Common Questions about Mediation

What is mediation?
Mediation is a process in which a trained facilitator helps parties identify and discuss issues and develop solutions to problems, conflicts, or legal cases. The mediator is a neutral facilitator who helps the parties set the ground rules, identify the issues to be addressed, and create solutions. The mediator is not a judge and does not impose her ideas onto the parties. The mediator does not give legal advice or represent either party. Mediation is a process that helps the parties take control of their own situation, save time and money, and find a solution that works.

Should I get an attorney? Can the mediator be my attorney?
A party engaging in mediation may wish to consult with an attorney at any step of the process. You may meet with an attorney in order to fully understand your legal options or for advice on whether or not to mediate your dispute. You may even, in some circumstances, attend mediation with an attorney. If you have a legal case, the court may order you to attend mediation with out without your attorney or you may ask your attorney to request mediation. If you reach an agreement in mediation that requires implementation through a court order, you will most likely retain an attorney to draft the agreement. The mediator is a neutral person who cannot represent either or both parties in court. The mediator cannot draft any final agreements to be submitted to court, but the mediator can make a recommendation for a mediation-friendly attorney and will provide that attorney with an outline of the agreement reached.

What kind of cases can be mediated?
Many types of disputes, including those traditionally addressed in litigation can be addressed in mediation. I specialize in family law and family business disputes.

If I have a winning case, shouldn’t I just go to court?
Court is public, expensive, and tends to result in one-size-fits all results. No matter what the issue, you cannot guarantee what a court result will be. You may not win. Even if you win, the litigation battle may cost you a small fortune, a great deal of time, and a loss of privacy. Many cases, such as a divorce, do not result in a clear winner and loser. Even if you win in court, if you have an ongoing relationship, such as a divorce with children or a family business dispute, you may win the battle but lose the war if you have to live with increased hostility and animosity. In mediation, the mediator can help the parties frame the issues, set the ground rules for the discussion, and create a solution that lets everyone feel like they have won by reaching a result that works.

Are you a certified mediator?
I am a licensed attorney and a trained mediator. I am on the Cook County Domestic Relations Division’s list of approved mediators.

What is the benefit of mediation?
Effective mediation is efficient and produces positive results. Mediation can save both parties time and money. More importantly, it helps people find outcomes that are more creative and more beneficial than the standard options in court. Mediation is more private than court and allows people to keep their dignity while going through a difficult conflict.

Can you mediate very contentious situations?
Yes, mediation is not just for people who already are getting along! In mediation, we will set the ground rules necessary for your individual situation and address the issues specific to your conflict.
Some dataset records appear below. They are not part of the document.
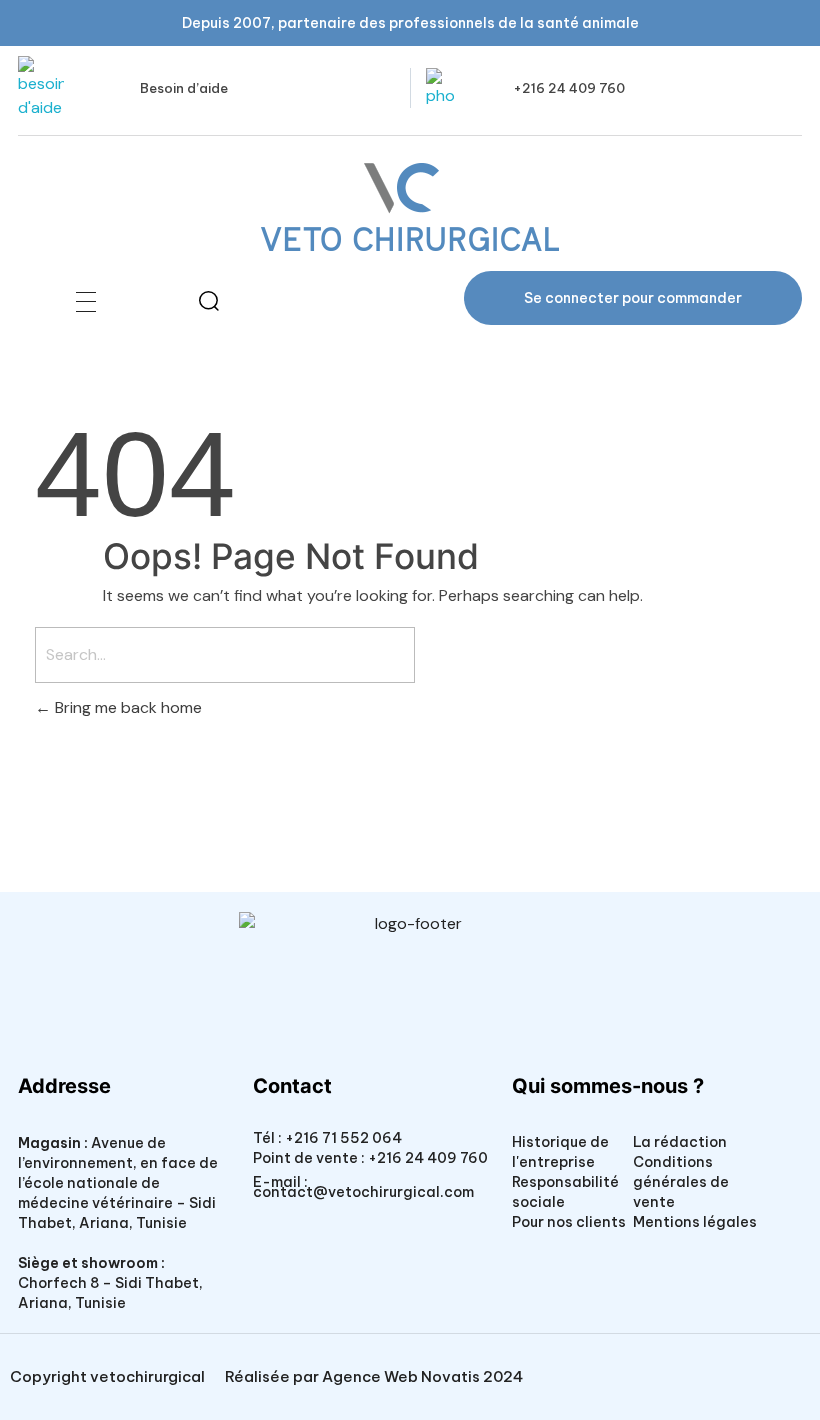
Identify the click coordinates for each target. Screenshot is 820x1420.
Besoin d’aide (184, 88)
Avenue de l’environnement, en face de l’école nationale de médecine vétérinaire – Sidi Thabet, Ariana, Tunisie (118, 1183)
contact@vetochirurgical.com (363, 1192)
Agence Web (370, 1376)
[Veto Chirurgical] (410, 207)
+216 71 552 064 (342, 1138)
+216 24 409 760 (569, 88)
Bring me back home (126, 707)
No matter how contentious the parties are to begin with, there is a mediation process that can bring them to the table to work out the best options for all involved.

Can you mediate very complicated cases?
Yes, mediation is the best option for very complicated cases. It allows parties to gather all of the information they need without the costs and delays of traditional discovery. It allows parties to create the best possible solutions for complicated situations. It allows parties to find creative and effective solutions, that would be cost prohibitive, or simply overlooked in a traditional court setting.